Recovered Nazi art being identified

Germany posting photos on website

Otto Griebel’s “Kind am Tisch” (Child at a table) was among art works seized in Munich. (Associated Press)
Kirsten Grieshaber Associated Press

BERLIN – Bowing to pressure from Jewish groups and art experts, the German government made public details of paintings in a recovered trove of some 1,400 pieces of art, many of which may have been stolen by the Nazis, and said it would put together a task force to speed identification.

The German government said in a written statement that about 590 of the pieces could have been stolen by the Nazis. In a surprise move, it quickly featured some 25 of those works on the website www.lostart.de and said it would be regularly updated.
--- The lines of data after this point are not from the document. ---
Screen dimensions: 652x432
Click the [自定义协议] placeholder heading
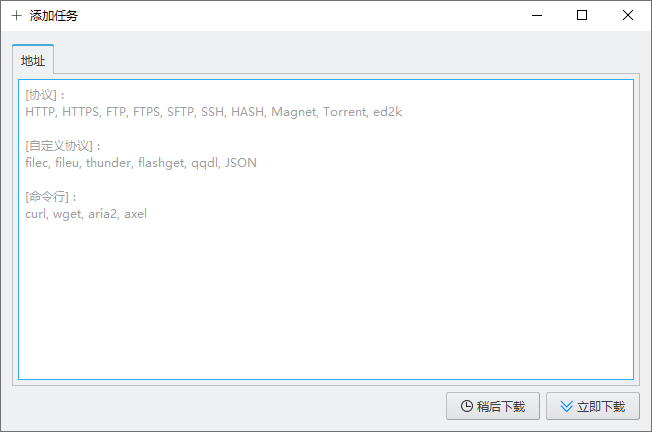pos(63,146)
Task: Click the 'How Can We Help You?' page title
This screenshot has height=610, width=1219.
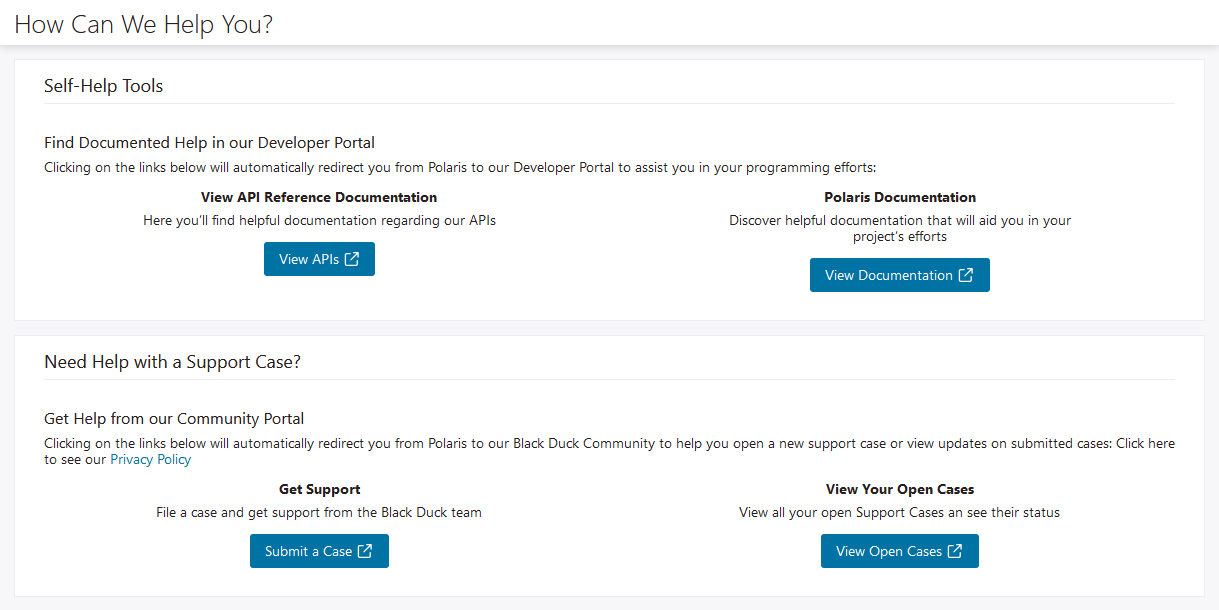Action: click(x=143, y=24)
Officials had so far released few details about the art found in the Munich apartment of 80-year-old Cornelius Gurlitt, though it was known to include pieces by Matisse and Picasso.
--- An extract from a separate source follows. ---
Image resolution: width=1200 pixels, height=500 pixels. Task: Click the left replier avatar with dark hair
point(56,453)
Looted art was stolen or bought for a pittance from Jewish collectors who were forced to sell under duress during the Third Reich. For the heirs of those collectors, the discovery has raised hopes of recovering art, while the slow release of information has stirred frustration.

German Chancellor Angela Merkel’s spokesman said earlier Monday that the government understood the demands of Jewish groups in particular that the pieces be quickly made public.

“We can well understand that especially Jewish organizations are asking many questions. They represent older people who were treated very badly,” said the spokesman, Steffen Seibert.

The new task force of six experts will be put together by the German government and the state government of Bavaria, with the support of a research group on “degenerate art” at the Free University of Berlin.

Such art was largely modern or abstract works that Adolf Hitler’s regime believed to be a corrupt influence on the German people. Many such works were later sold to enrich the Nazis. Some 380 art pieces could fall under the category, the government said.

The task force will work in “parallel” with the ongoing legal probe by prosecutors in Augsburg, the government said.

Prosecutors had only said there was evidence that one item – a Matisse painting of a sitting woman – was stolen by the Nazis from a French bank in 1942.

Also Monday, Stuttgart state police spokesman Horst Haug said that local police last week took 22 pieces of art from a home in Kornwestheim in southern Germany to a safe location “because parts of these paintings were associated with the Munich art discovery.”

German media identified the owner of the paintings as Gurlitt’s brother-in-law, who reportedly was worried about the safety of his art due to the recent media frenzy.